Document excerpt -
—————
Thursday, October 16, 2003
This book has all the right material (and more). I found the topics to be presented in a straightforward and easy to understand manner just as most here have said. There's even a glossary and a list of acronyms provided which is a helpful tool. What else could you want? I would highly recommend checking this one out. Oh, and the couple naysay blurbs here are nonsensical as this has got to be one of the best books in its class.

5 of 5 stars  Helped me land!
Wednesday, April 09, 2003
Let's face it ... the IT market is near the bottom. A colleague (or should I say former colleague) handed me this book to 'freshen' up before that all important interview. It was quick and easy to read and helped me put some meat behind what I had been doing as well as articulate and formalize my knowledge. I think this is exactly what gave me the edge in the interviews (endless rounds of interviews). Now I not only landed but went from a senior engineer to a chief architect with a bump in pay. I just grabbed a copy for myself as I'm sure this is one book I will be referring to quite often. All in all - content wise I'd highly recommend this book. On the part of editing - well - not the best but the content is what I needed and got.

RW
Chief Architect


1 of 5 stars  STAY AWAY....Poorly edited and very terse
Wednesday, April 02, 2003
While this book covers a lot of the areas pertaining to distributed OSes, it is very tersely worded and I have to wonder what monkey edited it. At least 1/2 of the pages contain grammatical errors. Figures are also stunningly frequently mislabeled. There is no way anyone should use this book until these errors are fixed for either a text or their own information.

Contentwise, the book assumes that you remember everything from your basic OS class, it doesn't explain ANYTHING that would normally be covered by a more basic OS book. This doesn't cut the mustard because not every professor covers every topic relating to normal OSes in Intro to OS(also, this book may be used at the masters level where it is possible that its been 10 years since the student has taken intro to os). It may be ok for a quickie reference into possible algorithms, but as an actual learning guide it stinks.

Sadly, I can't give this 0 stars.


3 out of 5 people found the following review helpful:
5 of 5 stars  Clear and Practical in a Computer System Book! Bravo!
—————
Supplied information -
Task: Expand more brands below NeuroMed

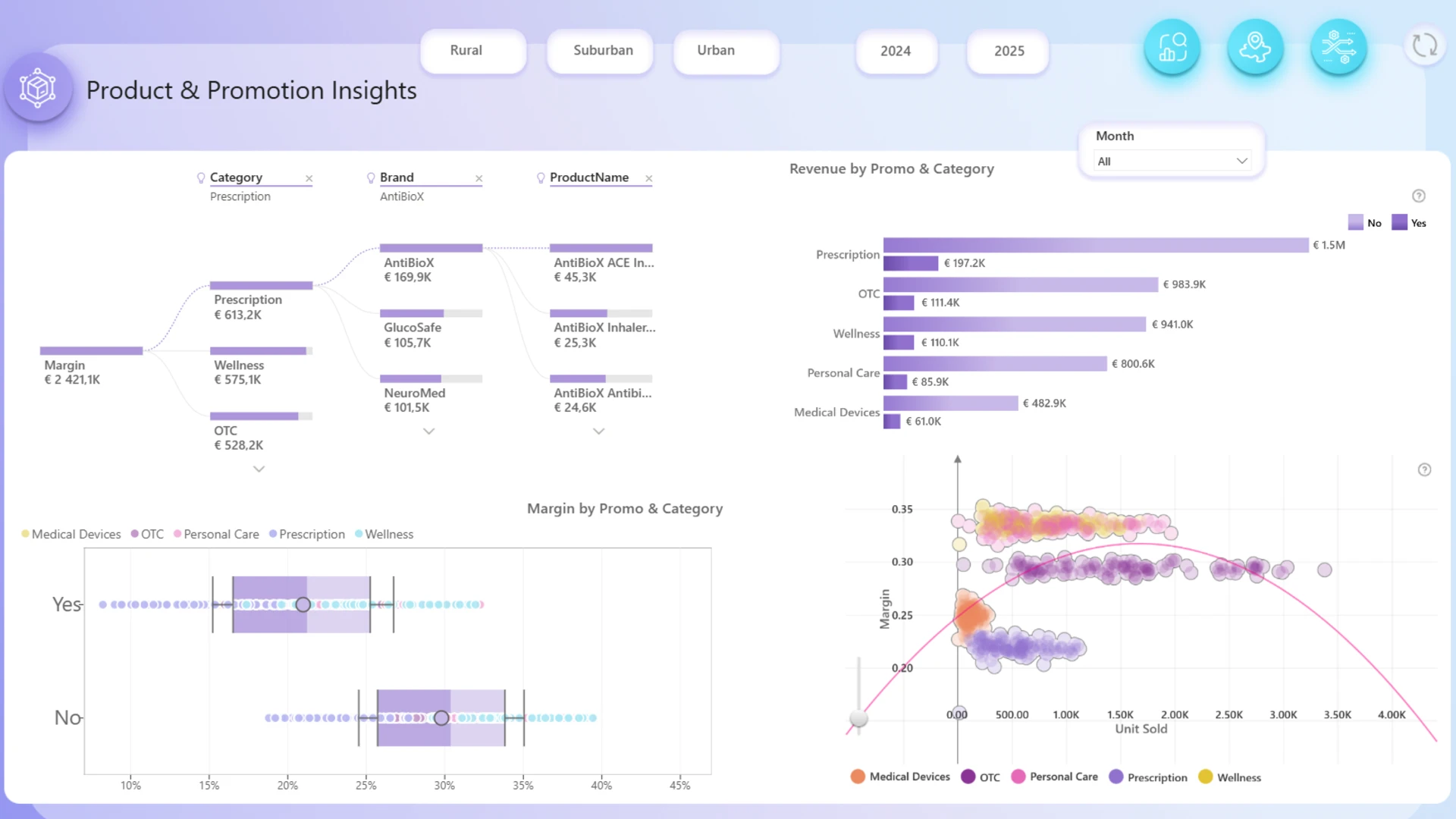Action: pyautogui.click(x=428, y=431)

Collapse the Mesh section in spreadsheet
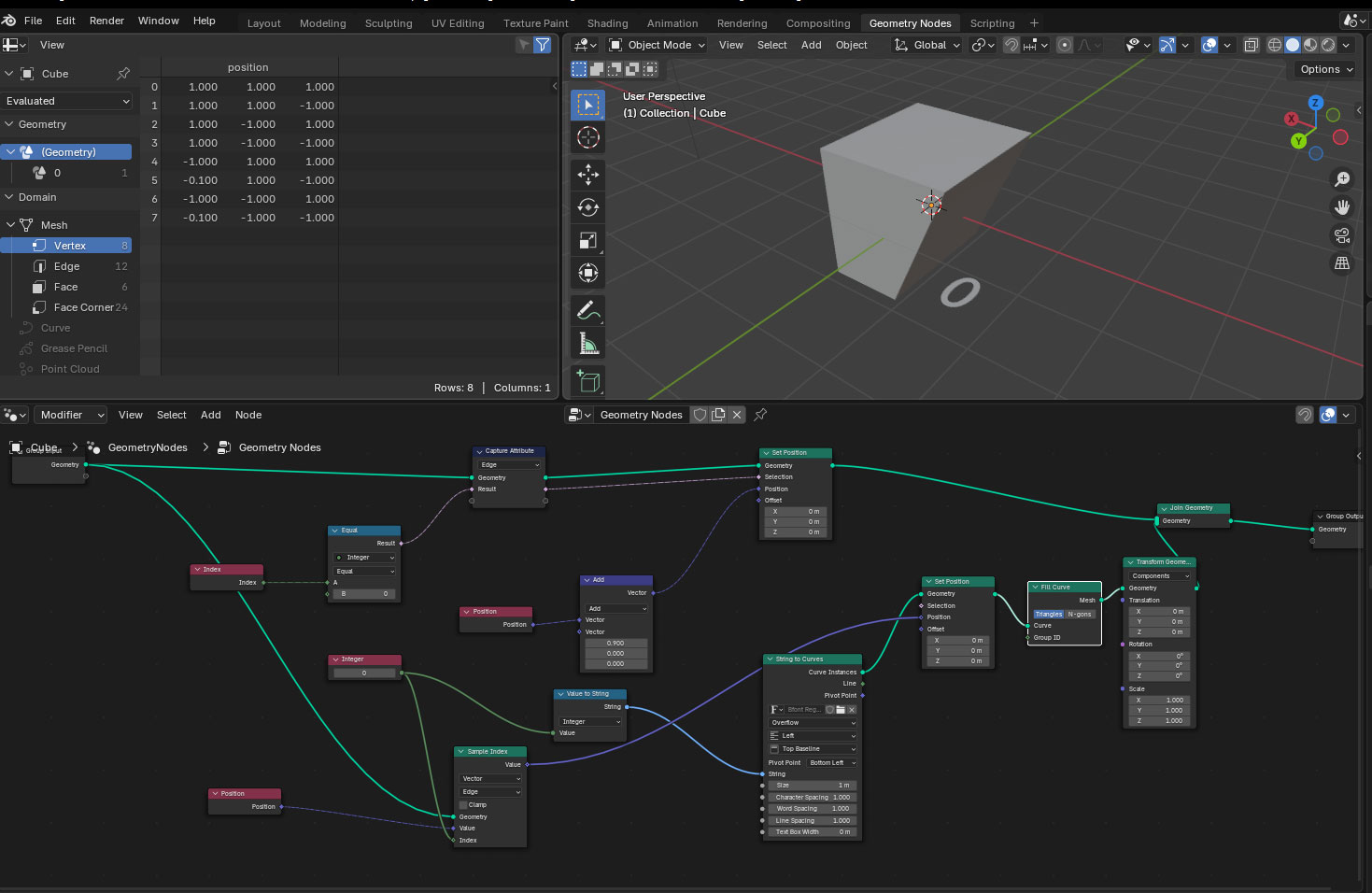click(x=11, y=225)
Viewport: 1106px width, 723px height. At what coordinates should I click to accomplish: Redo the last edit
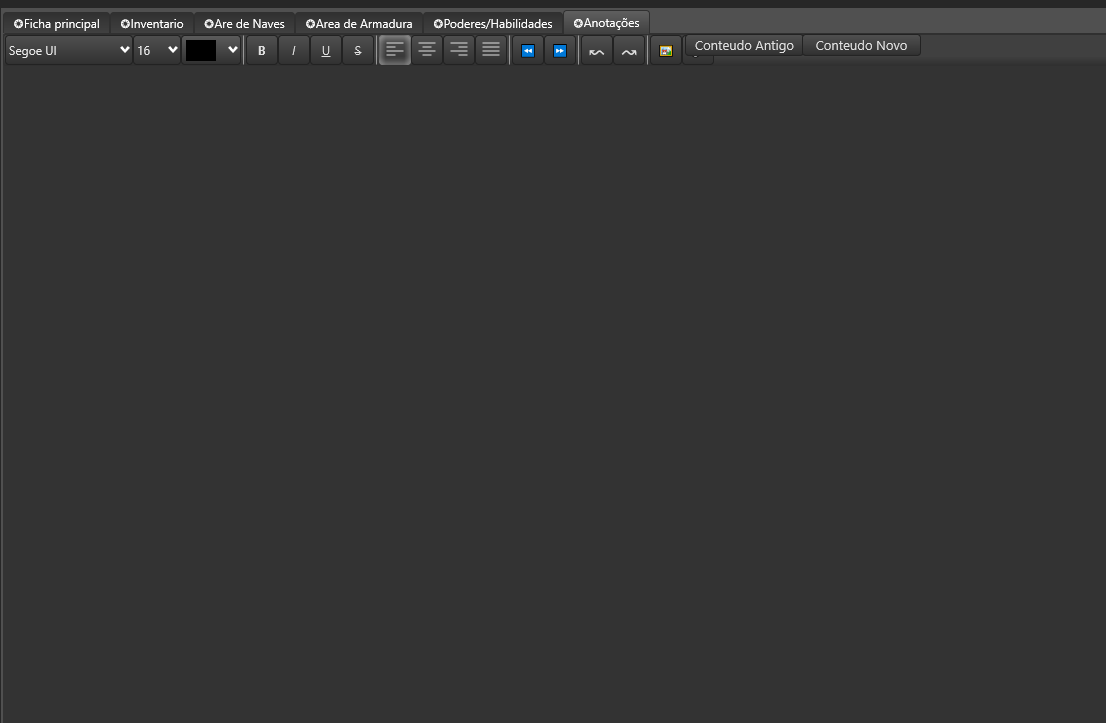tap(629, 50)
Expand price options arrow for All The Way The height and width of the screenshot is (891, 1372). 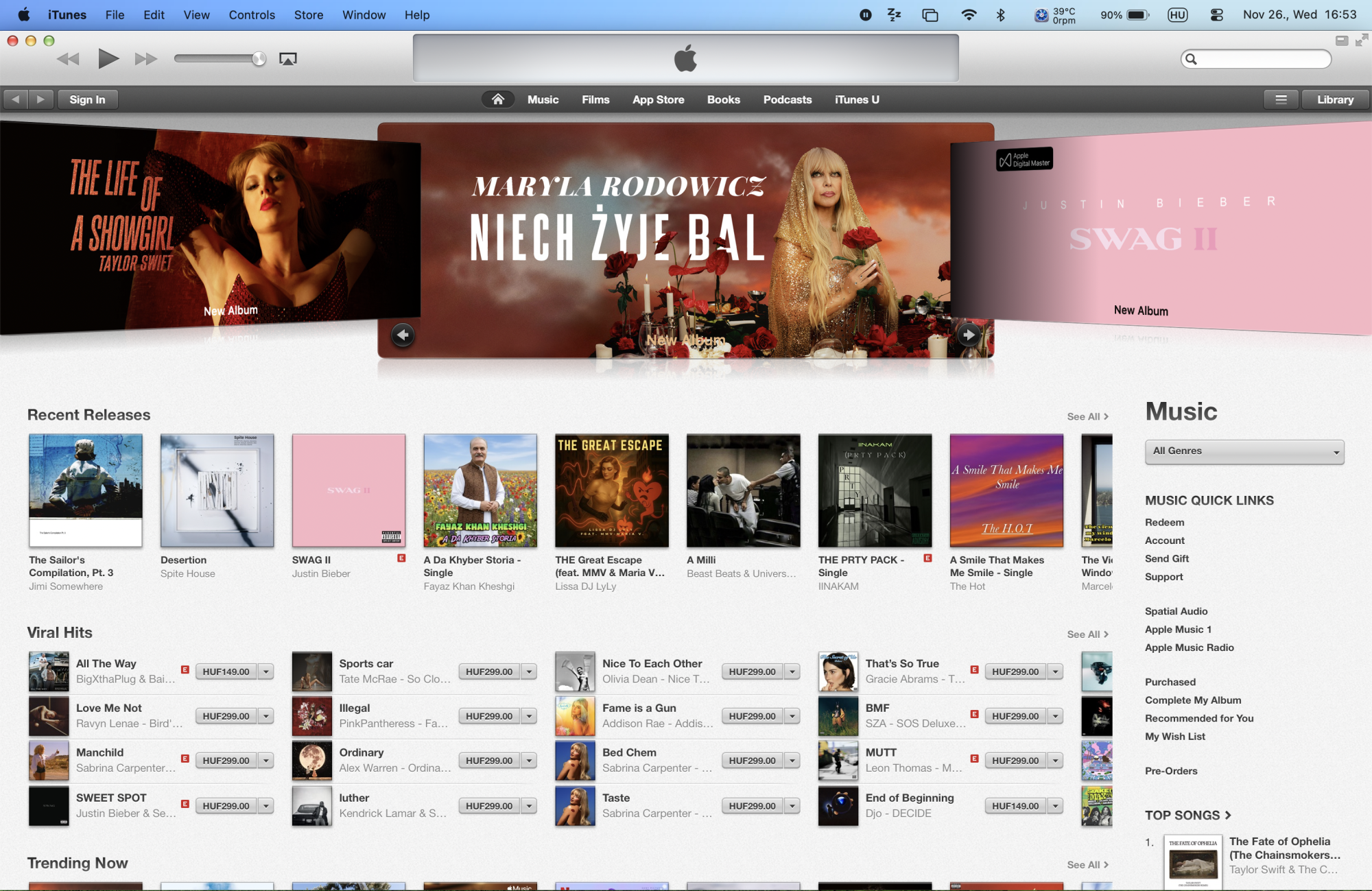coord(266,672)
—————
What is being asked - Continue the reader reviews of the distributed operating systems book above, starting after their final heading.

Result -
Wednesday, January 10, 2001
Let me tell you, I bought this book after seeing the author speak at N+I in Las Vegas and boy am I glad I did. Refreshingly different, it was not only clear and to the point but practical as well. It was easy to tell Galli has been there and done it and it really helped me get it. Some books are so fluffy and try to bury you in useless theory without relating it to what we need to know when we design and develop real systems in the Internet space. Not this one. As a bonus, the glossary and acronym list was quite helpful since I didn't have to figure out where the word was defined when I jumped to a topic using the index. Great for spot reading.

On a school note, I took a course for my M.S. that used the Tanenbaum book. This overall was much more helpful. Actually some of my classmates couldn't figure out why I knew what was going on in class so quickly. I would say, scrap the class book and grab this one. Sure there are some typos as people mentioned in their reviews but at least the material can readily be understood. If only other computer authors could be understood this easily.

JMHO.


2 out of 5 people found the following review helpful:
2 of 5 stars  Lots of buzzwords and names but no analogies!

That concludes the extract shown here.